Prosecutor: Generic term for the government's attorney in a criminal case.
Prima facie case: A case which is supported with enough evidence that it can be said to be established on a preliminary basis. A prima facie case may then be dispelled by the evidence of the other party.
Ratio decidenti: The legal reasoning on which a judgement is based.
Remedy: An order made by a court to make up for a wrong. A remedy will often involve monetary compensation.
Service (serve): The sending or giving of documents to the other party to a case in accordance. The Uniform Civil Procedure Rules may set down a particular method by which service must take place.
Standing: The right to bring an action.
Statement of claim: A document that sets out the facts that support the claims made in the case.
Solicitor: A legal practitioner admitted to practice.
Statute: Legislation; an act of parliament.
Subpoena: A document issued in a legal proceeding requiring a person to give evidence or to produce documents to the court at a certain place and time.
Submission: A proposal or application submitted for consideration.
Summons: A document issued by a court directing a person to appear before it.
Tribunal: A body that exercises jurisdiction over a particular issue under powers conferred by legislation.
Unliquidated damages: Unliquidated damages are for an amount that the court must assess, for example, if you are injured in a motor vehicle accident, the court must still assess the compensation you are entitled to.
Without prejudice: A statement or offer made on the basis that it will not affect a person's legal rights in later court action.
Writ: A written court order to do or refrain from doing something.
People in the court room
Agent: An independent person or company with authority to act on behalf of another.

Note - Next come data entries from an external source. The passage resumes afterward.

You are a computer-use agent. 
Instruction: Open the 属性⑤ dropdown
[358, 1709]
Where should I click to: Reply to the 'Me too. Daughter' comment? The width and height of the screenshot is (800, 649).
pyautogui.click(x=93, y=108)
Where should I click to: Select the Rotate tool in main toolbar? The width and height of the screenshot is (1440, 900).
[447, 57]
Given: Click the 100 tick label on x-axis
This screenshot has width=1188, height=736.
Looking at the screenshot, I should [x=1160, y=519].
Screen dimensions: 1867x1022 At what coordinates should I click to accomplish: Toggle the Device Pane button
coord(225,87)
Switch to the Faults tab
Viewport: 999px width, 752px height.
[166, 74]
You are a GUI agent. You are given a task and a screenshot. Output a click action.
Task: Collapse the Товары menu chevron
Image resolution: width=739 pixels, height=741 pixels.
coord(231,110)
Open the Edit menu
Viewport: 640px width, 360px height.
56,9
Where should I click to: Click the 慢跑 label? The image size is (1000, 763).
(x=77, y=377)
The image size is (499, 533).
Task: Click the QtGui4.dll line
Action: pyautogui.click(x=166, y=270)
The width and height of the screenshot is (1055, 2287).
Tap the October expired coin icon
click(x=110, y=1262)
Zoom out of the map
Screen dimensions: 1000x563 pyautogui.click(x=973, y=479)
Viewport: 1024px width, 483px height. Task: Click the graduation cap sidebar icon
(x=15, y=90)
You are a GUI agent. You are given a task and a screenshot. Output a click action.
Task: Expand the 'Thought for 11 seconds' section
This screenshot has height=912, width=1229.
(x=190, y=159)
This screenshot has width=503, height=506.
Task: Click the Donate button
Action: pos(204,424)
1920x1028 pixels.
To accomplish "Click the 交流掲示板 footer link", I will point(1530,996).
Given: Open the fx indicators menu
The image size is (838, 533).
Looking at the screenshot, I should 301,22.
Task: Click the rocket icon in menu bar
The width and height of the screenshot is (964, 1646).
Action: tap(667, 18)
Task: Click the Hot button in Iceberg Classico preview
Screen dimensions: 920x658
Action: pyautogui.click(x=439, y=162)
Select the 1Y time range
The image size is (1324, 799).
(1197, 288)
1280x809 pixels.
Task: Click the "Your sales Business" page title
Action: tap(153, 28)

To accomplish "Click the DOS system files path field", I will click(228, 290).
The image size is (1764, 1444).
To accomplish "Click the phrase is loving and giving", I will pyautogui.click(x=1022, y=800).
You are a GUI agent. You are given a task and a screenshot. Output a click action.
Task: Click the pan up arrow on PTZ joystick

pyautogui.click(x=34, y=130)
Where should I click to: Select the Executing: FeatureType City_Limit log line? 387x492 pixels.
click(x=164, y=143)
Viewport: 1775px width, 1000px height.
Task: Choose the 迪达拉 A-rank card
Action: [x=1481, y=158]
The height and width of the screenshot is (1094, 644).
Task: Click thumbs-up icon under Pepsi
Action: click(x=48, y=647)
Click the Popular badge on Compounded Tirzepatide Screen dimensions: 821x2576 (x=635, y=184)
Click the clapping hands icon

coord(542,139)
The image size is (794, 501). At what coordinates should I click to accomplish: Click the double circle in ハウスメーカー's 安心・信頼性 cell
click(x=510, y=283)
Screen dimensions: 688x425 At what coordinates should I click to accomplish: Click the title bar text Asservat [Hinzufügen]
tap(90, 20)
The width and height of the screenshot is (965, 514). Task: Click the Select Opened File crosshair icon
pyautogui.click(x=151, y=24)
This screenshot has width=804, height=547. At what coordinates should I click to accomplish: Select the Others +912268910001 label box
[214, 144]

Appellant: A person that starts an appeal in a court. Applicants, appellants, respondents, defendants etc. are generally called "parties".
Applicant: A person who applies to the court to start a legal proceeding.
Associate: A judge's personal legal assistant.
Bailiff: A court official, who keeps order in the courtroom and handles various errands for the judge and associate.
Barrister: A lawyer who presents cases in courts.
Counsel: A barrister.
Crown prosecutor: Legal representative of the government who institutes criminal proceedings against an accused person.
Defendant: Person brought to court to answer claims made by a plaintiff or to be charged with a criminal offence.
Litigants: People or companies who are parties to a dispute before a court.
Litigants in person: People who are a party to a dispute before the court, who have no legal representative and are conducting the matter on their own behalf (sometimes called self represented litigants).
Parties: People, organisations or corporations involved in a court case.
Plaintiff: A party who initiates a civil action.
Respondent: The person, organisation or corporation against whom legal proceedings have been started by the applicant.
Solicitor: A person who is qualified to perform legal services. Solicitors may appear on behalf of parties in court proceedings (though, in higher courts this is more commonly done by barristers).